INDIVIDUAL TREE CROWN DELINEATION USING MULTI-WAVELENGTH TITAN LIDAR DATA

F. Naveed and B. Hu

Keywords: Multispectral LiDAR, Emerald Ash Borer, Digital Elevation Model, Digital Surface Model, Canopy Height Model, Individual Tree Crown Delineation, Seeded Region Growing, Inverse Distance Weighted Interpolation

Abstract. The inability to detect the Emerald Ash Borer (EAB) at an early stage has led to the enumerable loss of different species of ash trees. Due to the increasing risk being posed by the EAB, a robust and accurate method is needed for identifying Individual Tree Crowns (ITCs) that are at a risk of being infected or are already diseased. This paper attempts to outline an ITC delineation method that employs airborne multi-spectral Light Detection and Ranging (LiDAR) to accurately delineate tree crowns.
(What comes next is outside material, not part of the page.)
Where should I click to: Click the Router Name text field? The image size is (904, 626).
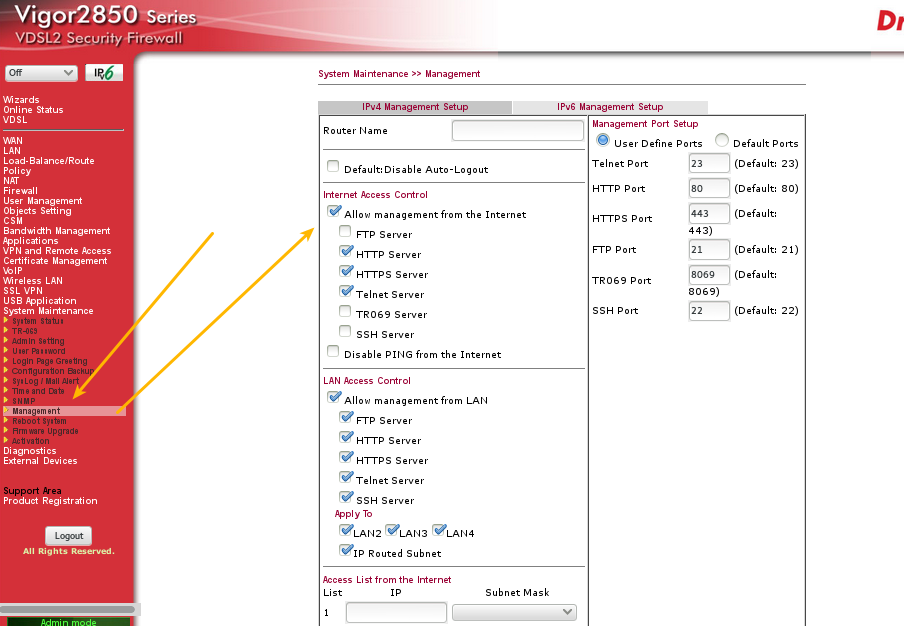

The raw LiDAR data were initially pre-processed to generate the Digital Surface Models (DSM) and Digital Elevation Models (DEM) using an iterative progressive TIN (Triangulated Irregular Network) densification method. The DSM and DEM were consequently used for Canopy Height Model (CHM) generation, from which the structural information pertaining to the size and shape of the tree crowns was obtained. The structural information along with the spectral information was used to segment ITCs using a region growing algorithm. The availability of the multi-spectral LiDAR data allows for delineation of crowns that have otherwise homogenous structural characteristics and hence cannot be isolated from the CHM alone. This study exploits the spectral data to derive initial approximations of individual tree tops and consequently grow those regions based on the spectral constraints of the individual trees.